Rozpytania, wariografy, lokalne media, a nawet Służba Kontrwywiadu Wojskowego – to zestaw narzędzi, za pomocą których wojsko szuka źródeł Onetu po artykule dotyczącym nieprawidłowości w szeregach 7. Pomorskiej Brygady Obrony Terytorialnej (7PBOT) w Gdańsku. Oprócz tego dowódca WOT gen. Wiesław Kukuła przekonuje żołnierzy, że ze strony Onetu padli ofiarą technik wojny hybrydowej i działań podobnych do tych, które doprowadziły do śmierci dowódców Armii Krajowej.
Na początku czerwca Onet opublikował artykuł "Wojska Obrony Terytorialnej: rodzina na swoim, żołnierze na prywatnym w Gdańsku". Wyliczyliśmy w nim szereg zjawisk i zdarzeń, które nie powinny mieć miejsca w żadnej mundurowej formacji.

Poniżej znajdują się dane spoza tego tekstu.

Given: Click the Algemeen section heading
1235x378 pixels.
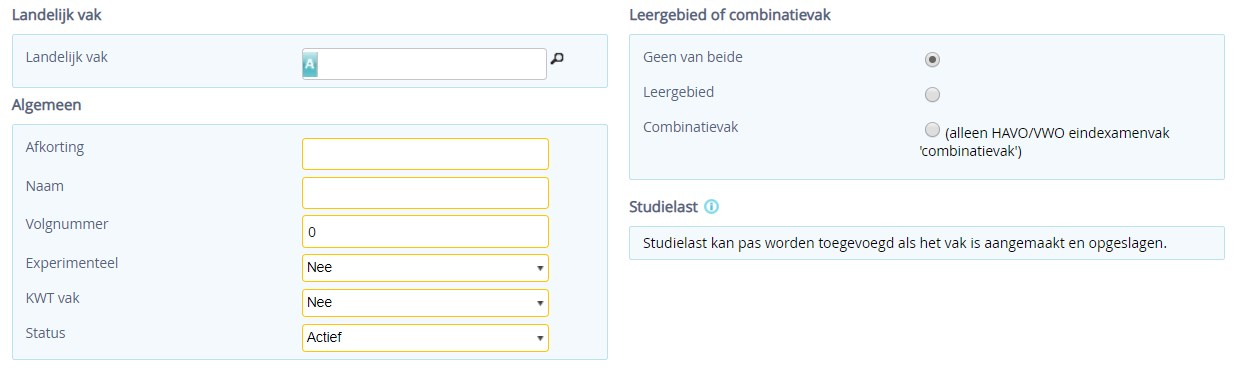Looking at the screenshot, I should [x=47, y=104].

Między innymi opisaliśmy zjawisko nepotyzmu, czyli zatrudniania i faworyzowania rodzin dowódców. Poinformowaliśmy, że w brygadzie pracują żona i zięć szefa sztabu ppłk. Tomasza Burzyńskiego, a dodatkowo służy tam jego córka. Wszyscy są wynagradzani licznymi premiami mimo wątpliwych kompetencji.